### What is expected
Summarize the excerpt on the origins of record pools in two sentences.

### Page excerpt

In the early 1970s, DJing was established as a new art form, creating a platform connecting the listener to the performance. According to David Mancuso, one of the co-founders of the first established record pool, “When the disc jockey got two turntables and was in a club using recorded music, a new menu was started because the dancer was part of the performance. You’d have your live musicians, where you’d have to go someplace and listen to them play. Or your home, where you’d sit on your couch and listen to records. Well, the disc jockeys got in-between this and created something new... Where the dancer became part of the whole setting of the music being played.”
As DJing became more popular, there was a higher demand for records. However, an efficient way for DJs to obtain the newest releases from record labels was not yet established and many DJs did not have enough credibility to obtain them on their own. Record labels had trouble identifying individual DJs and their place of work, so many were turned away. Knowing this, Mancuso set up a meeting for about twenty-five local New York DJs and members of record labels to meet and discuss this recurring issue at Club Hollywood. According to Mancuso, the meeting ended in a “total disaster” and resulted in a screaming match between the disc jockeys and record companies.
Mancuso decided to have a separate meeting with the disc jockeys alone and invited them over to The Loft, where they declared their intent regarding fair music distribution for DJs everywhere.
It was then that the first record pool was started by Mancuso in concert with Steve D'Aquisto and Paul Casella in 1974 in New York City as a grassroots, non-profit effort to design an efficient pipeline for swapping information between the music industry and working DJs. It was to be known as The New York Record Pool, which disbanded a few years after its founding, due to differences regarding the operation of the company.
The record pool received the newest releases directly from the record labels and distributed them to their subscribed members. In exchange, they agreed to provide the labels with feedback for each record.
“The disc jockeys would get the records and they’d fill out a feedback sheet; they would give the personal reaction and the floor reaction. And that information, based on the test pressings, would go back to the record company and they would adjust certain things or whatever,” Mancuso said.
Largely used in the United States, the promotional pool system has never really been established outside of that country. The number of record pools peaked about 150 regional organizations during the 1980s and 1990s, but that number dropped off steadily during the shift from vinyl records to CD's then to digital formats.

### Source material
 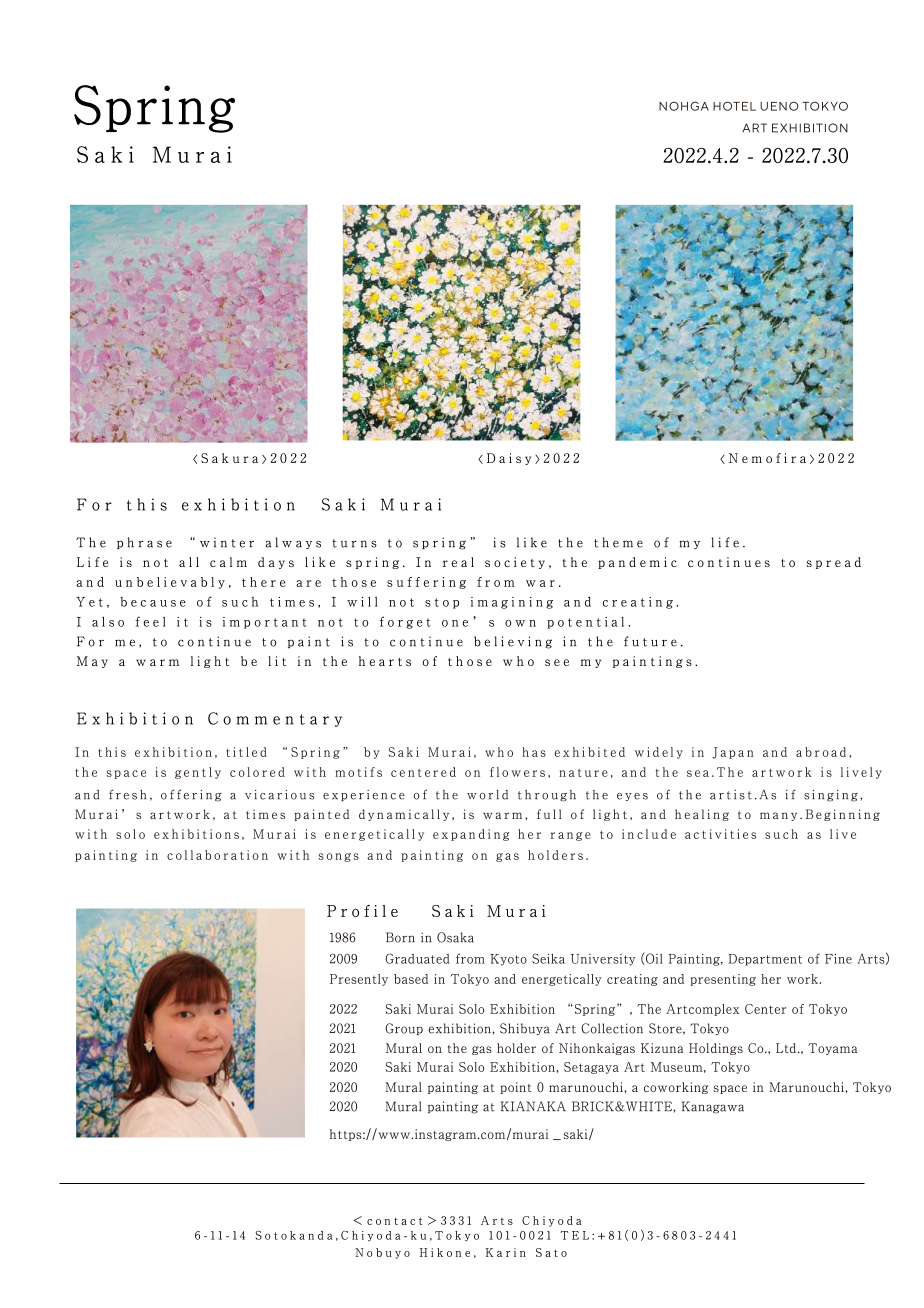 I want to click on Karin, so click(x=506, y=1252).
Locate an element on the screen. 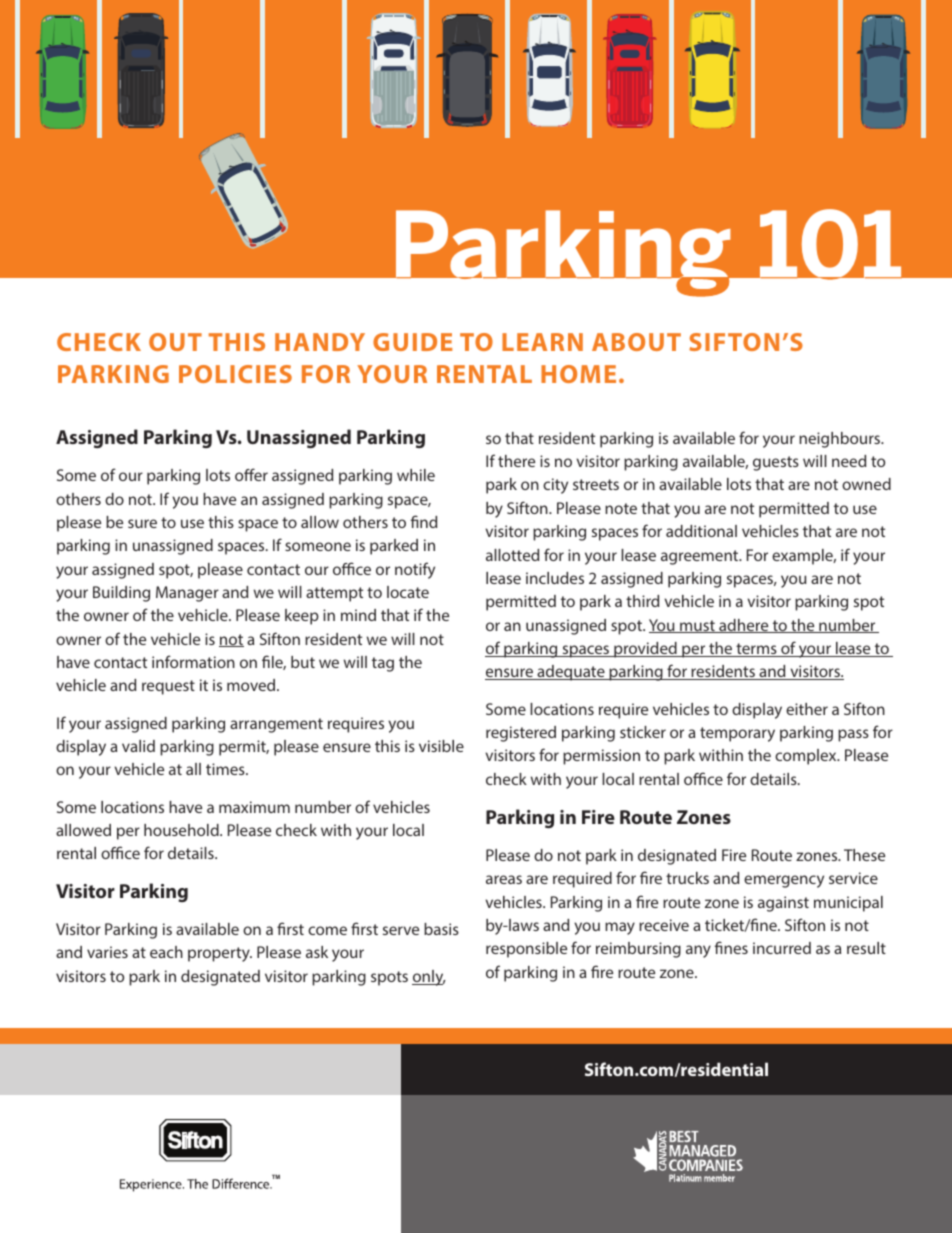 This screenshot has width=952, height=1233. ABOUT is located at coordinates (636, 342).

### Answer for this exercise
As DJing grew more popular in the 1970s, many DJs could not obtain new releases from record labels, and after a failed meeting between DJs and labels, David Mancuso, with Steve D'Aquisto and Paul Casella, started the first record pool in New York City in 1974 as a non-profit pipeline between the music industry and working DJs. The pool received new releases directly from labels and distributed them to its members in exchange for feedback on each record, and although the system was used mainly in the United States and peaked at about 150 regional organizations in the 1980s and 1990s, that number dropped steadily with the shift from vinyl to CDs and then digital formats.